Why Google is seen as invulnerable and Apple as merely hard to kill

Though it may slowly be changing, Google has enjoyed incredibly good public and market sentiment for the last few years while Apple has seen itself beset by doomsayers. Horace Dediu has taken a crack at explaining just why that is, and why it might not be entirely bad for Apple. Asymco:

I suspect the absence of scrutiny comes from Google being seen as an analogy of the Internet itself. We don't question the survival of the Internet so we don't question the survival of Google — its backbone, its index, and its pervasive ads which, somehow, keep the lights on. We believe Google is infrastructure.
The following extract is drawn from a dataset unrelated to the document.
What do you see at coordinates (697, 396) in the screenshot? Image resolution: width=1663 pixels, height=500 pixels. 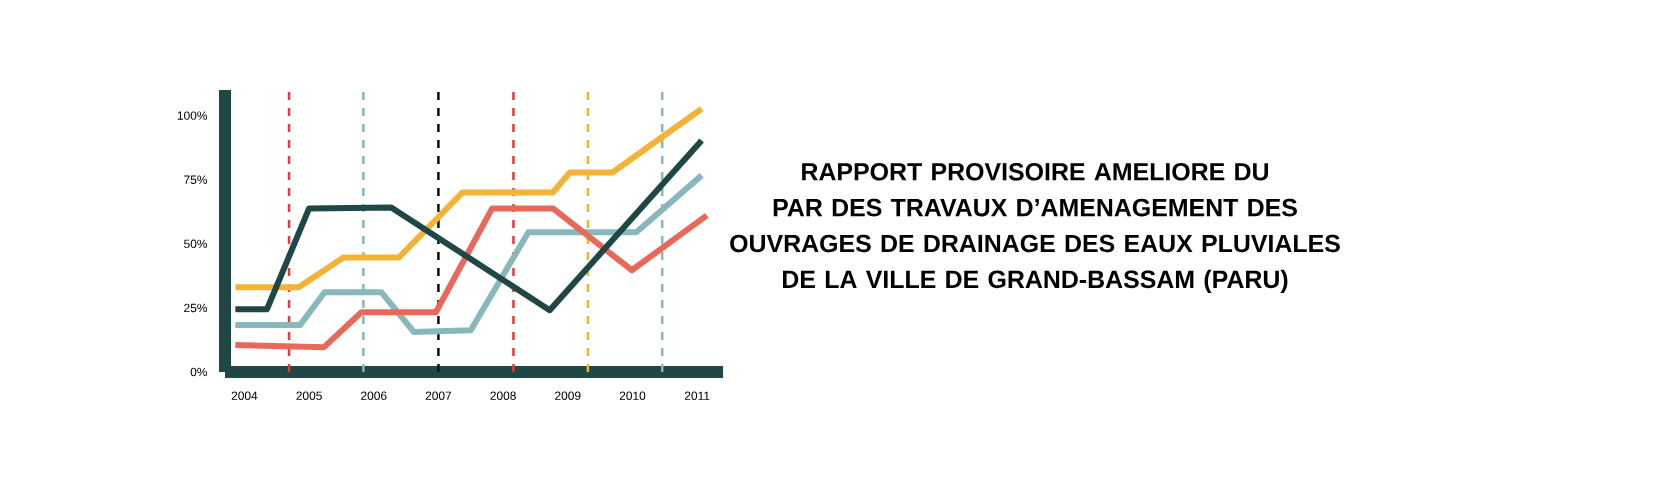 I see `x-tick-label: 2011` at bounding box center [697, 396].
We don't dwell on whether electric grids are vulnerable, or supplies of fuel, or the weather(!)

Apple is treated like a movie studio, where blockbusters are expected and perception holds they're only ever one flop away from oblivion. Google is treated like entertainment, where no matter the fortunes of any specific element, the thing itself has and always will endure. Until it doesn't.

Is perception really reality, however, or at a certain point does the string of successes Apple has put together, and the value they've created have to transcend the base fears of media and market? In other words, at what point is Apple itself successful enough that Wall Street and its journals start treating it the same as Amazon, Google, and other, less historically profitable businesses?